Southwest Fresno has California’s worst air quality and greatest concentration of disadvantaged neighborhoods. The inspiring story of residents who mobilized to claim the state funds to redress these ills.
When wind pours into San Francisco from the Pacific Ocean, it flows along the city’s famous hills, over the streaming highways that cut north into the peninsula, and then over the water, into the densely populated counties on the inner rim of the bay. Along this course, it picks up exhaust from the Bay Area’s five oil refineries and 6.7 million cars. Then it penetrates inland.
The wind fractures and its current disperses east towards the Sierra Mountains, and south. The current that heads south sweeps along a mess of Bay Area contaminants into another mess of air contaminants hovering up from the Northern San Joaquin Valley’s 1.4 million cars. From there, it dives further south, marching into the wide-open heart of California’s central valley.
Tangerines, almonds, walnuts, pistachios, milk, grapes — chances are, if you like these things, they were harvested in California’s central valley before landing in your kitchen. The wind that started from the Bay Area streams above the flat planes where these crops are cultivated. Then it’s trapped by mountain ranges to the east, west, and south of the valley. That air circulates in a ring around the horizon, mixing with exhaust from the valley’s farm vehicles, dog food processors, poultry plants, and the diesel trucks perennially hauling tons of cargo up and down Interstate 5.

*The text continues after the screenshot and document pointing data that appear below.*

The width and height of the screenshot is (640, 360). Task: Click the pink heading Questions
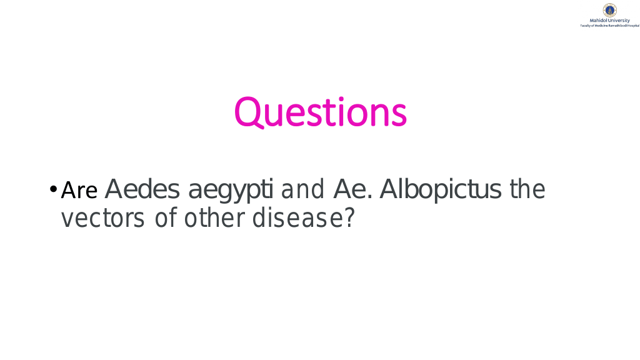[321, 112]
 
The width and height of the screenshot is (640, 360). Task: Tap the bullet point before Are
[53, 189]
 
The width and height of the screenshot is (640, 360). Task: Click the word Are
[79, 190]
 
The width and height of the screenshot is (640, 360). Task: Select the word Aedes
[142, 189]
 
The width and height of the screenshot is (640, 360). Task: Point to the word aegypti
[231, 191]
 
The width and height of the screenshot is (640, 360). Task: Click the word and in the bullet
[302, 189]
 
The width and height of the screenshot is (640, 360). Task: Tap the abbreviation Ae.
[353, 189]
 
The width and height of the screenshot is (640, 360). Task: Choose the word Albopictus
[441, 190]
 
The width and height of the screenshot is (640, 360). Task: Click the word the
[528, 189]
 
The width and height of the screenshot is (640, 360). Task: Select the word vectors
[103, 218]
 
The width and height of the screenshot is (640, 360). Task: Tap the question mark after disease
[349, 218]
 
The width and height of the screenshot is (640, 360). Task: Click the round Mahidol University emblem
[610, 10]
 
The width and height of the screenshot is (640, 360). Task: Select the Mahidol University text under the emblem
[610, 21]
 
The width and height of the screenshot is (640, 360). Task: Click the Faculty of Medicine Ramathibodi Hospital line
[610, 26]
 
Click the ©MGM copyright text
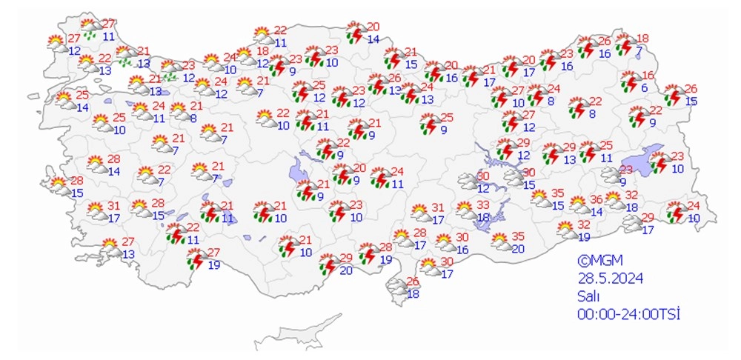click(x=600, y=261)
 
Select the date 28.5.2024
click(x=611, y=279)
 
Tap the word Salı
click(x=589, y=296)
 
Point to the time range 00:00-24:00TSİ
click(x=628, y=314)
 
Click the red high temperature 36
click(x=596, y=199)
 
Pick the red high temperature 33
click(x=483, y=204)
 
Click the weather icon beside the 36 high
click(x=581, y=205)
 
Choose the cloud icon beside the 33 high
click(x=467, y=210)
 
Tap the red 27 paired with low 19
click(x=213, y=253)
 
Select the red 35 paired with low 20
click(x=517, y=236)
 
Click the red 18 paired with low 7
click(x=642, y=39)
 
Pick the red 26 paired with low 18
click(x=413, y=281)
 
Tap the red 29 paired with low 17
click(x=647, y=217)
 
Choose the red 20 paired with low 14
click(x=373, y=27)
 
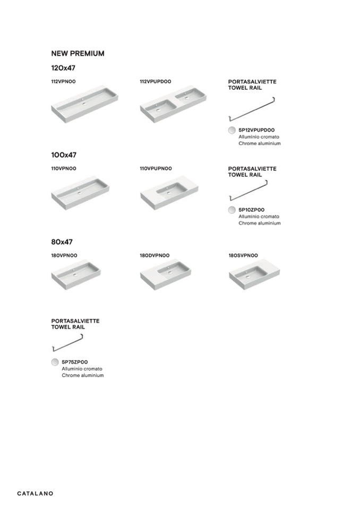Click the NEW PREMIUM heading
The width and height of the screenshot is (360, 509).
[x=78, y=54]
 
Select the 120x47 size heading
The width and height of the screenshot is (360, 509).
[x=63, y=68]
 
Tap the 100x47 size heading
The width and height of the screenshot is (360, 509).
[x=64, y=155]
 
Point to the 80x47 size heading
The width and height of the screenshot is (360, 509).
[x=62, y=242]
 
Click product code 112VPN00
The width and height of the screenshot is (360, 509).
[x=63, y=82]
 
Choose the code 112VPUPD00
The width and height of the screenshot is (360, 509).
[x=156, y=82]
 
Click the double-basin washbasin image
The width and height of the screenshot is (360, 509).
[x=174, y=104]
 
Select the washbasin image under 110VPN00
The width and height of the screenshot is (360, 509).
[x=80, y=193]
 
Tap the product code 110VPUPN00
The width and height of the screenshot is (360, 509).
[x=156, y=168]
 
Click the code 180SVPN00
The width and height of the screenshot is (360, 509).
[x=243, y=255]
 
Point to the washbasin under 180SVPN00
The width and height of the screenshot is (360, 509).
[x=254, y=276]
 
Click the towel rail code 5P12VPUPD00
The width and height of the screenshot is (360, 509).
[x=256, y=130]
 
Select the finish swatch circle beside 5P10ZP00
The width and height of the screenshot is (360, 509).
[x=232, y=210]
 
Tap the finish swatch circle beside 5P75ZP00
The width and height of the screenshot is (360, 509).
[x=55, y=362]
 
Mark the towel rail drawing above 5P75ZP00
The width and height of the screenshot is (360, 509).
[x=67, y=343]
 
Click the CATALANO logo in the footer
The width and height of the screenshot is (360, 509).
[x=35, y=494]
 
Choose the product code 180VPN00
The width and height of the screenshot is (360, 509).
[x=64, y=255]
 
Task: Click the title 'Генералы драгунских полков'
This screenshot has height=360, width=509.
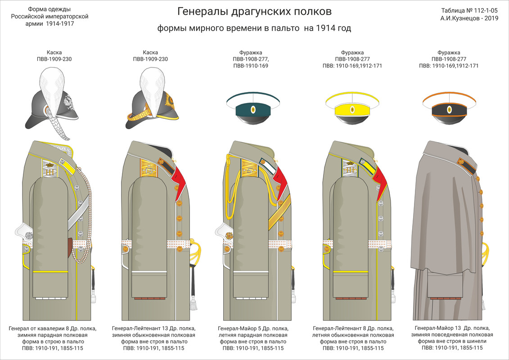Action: (254, 11)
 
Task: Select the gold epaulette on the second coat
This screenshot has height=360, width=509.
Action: (149, 169)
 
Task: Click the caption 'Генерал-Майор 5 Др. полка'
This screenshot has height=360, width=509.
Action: (253, 328)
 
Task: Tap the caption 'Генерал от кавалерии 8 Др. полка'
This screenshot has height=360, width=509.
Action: (52, 328)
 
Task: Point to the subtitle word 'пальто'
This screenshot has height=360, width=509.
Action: (286, 28)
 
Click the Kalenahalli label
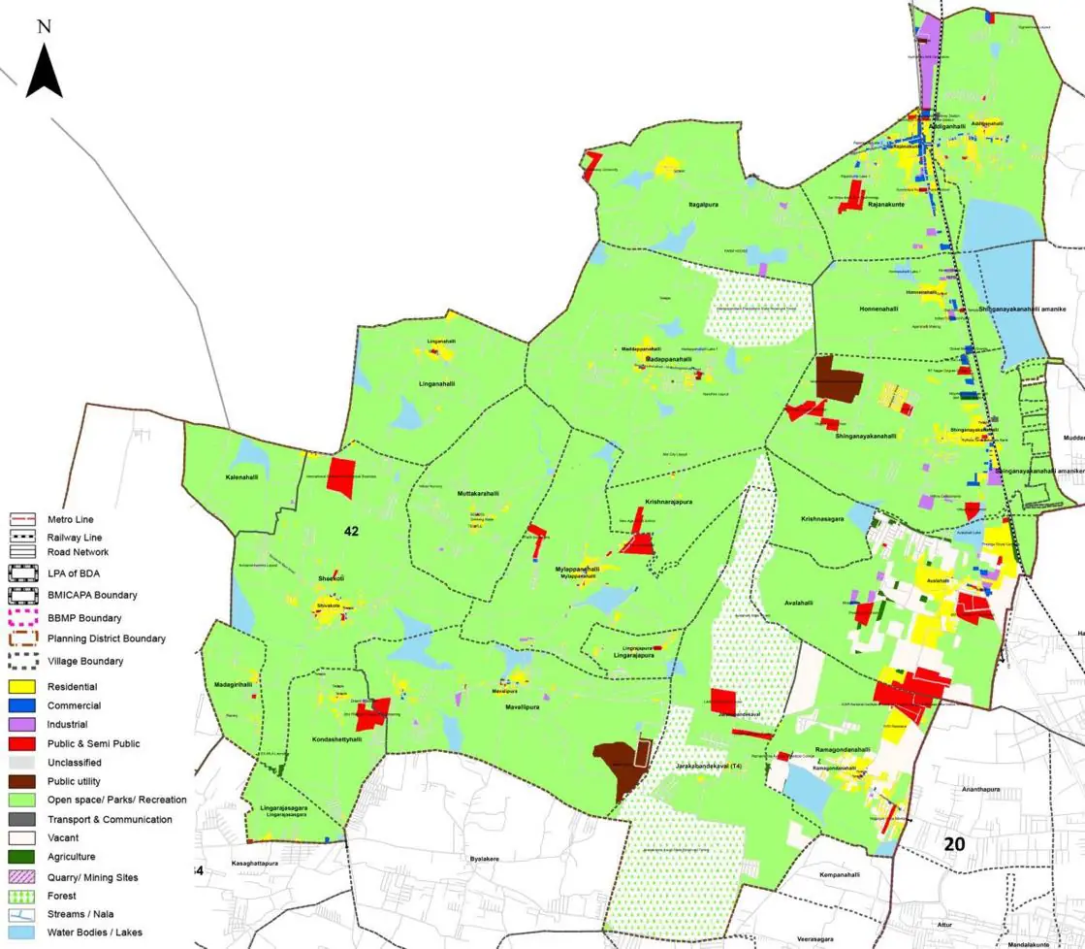point(242,477)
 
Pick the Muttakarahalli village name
point(477,494)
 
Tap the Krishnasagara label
point(822,519)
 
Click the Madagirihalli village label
point(233,684)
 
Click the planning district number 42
point(351,531)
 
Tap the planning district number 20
point(954,844)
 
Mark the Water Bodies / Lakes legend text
point(94,933)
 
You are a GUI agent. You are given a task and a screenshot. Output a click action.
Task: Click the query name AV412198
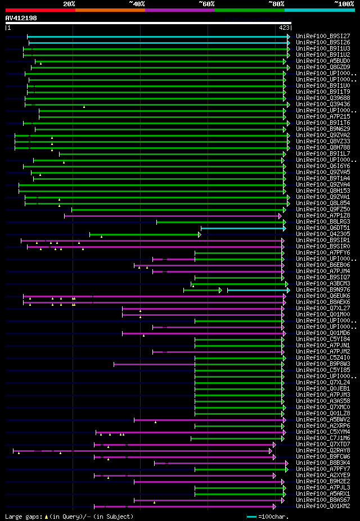pos(21,18)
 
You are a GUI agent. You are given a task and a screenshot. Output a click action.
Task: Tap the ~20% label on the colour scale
pos(69,4)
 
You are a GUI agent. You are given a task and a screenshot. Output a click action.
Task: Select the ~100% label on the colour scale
pos(344,4)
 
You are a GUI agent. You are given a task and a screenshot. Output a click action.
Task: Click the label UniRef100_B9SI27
pos(323,36)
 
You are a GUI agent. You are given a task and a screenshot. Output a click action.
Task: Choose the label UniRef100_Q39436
pos(323,105)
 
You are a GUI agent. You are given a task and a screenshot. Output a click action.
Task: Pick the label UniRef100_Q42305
pos(323,234)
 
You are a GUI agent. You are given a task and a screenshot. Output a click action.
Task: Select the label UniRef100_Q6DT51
pos(323,228)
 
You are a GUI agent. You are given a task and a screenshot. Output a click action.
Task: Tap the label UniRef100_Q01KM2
pos(323,506)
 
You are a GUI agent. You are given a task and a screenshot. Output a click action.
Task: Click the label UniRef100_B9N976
pos(323,290)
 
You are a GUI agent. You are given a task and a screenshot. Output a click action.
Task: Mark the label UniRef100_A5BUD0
pos(323,61)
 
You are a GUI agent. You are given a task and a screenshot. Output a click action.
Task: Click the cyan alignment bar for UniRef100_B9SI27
pos(158,36)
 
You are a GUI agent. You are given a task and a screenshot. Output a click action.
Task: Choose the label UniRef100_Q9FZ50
pos(323,210)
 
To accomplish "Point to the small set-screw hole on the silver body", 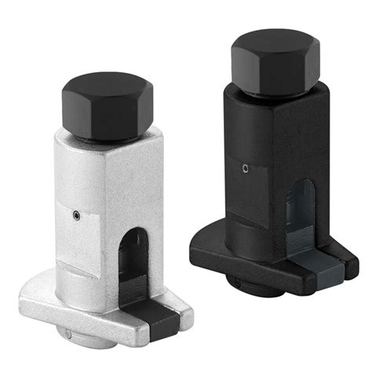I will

The air sits there. Sometimes for days.
During summer, this emissions cocktail adds to the valley’s nationally outstanding ozone pollution. During winter, bad air particles carried on the wind often fall from the still air and dust the streets of Fresno, the valley’s largest city. Springtime adds pollen from valley farms to the mix. When the wind kicks up again, it rustles the magnolia trees in front of Mary Curry’s house and causes her lungs to fill with phlegm.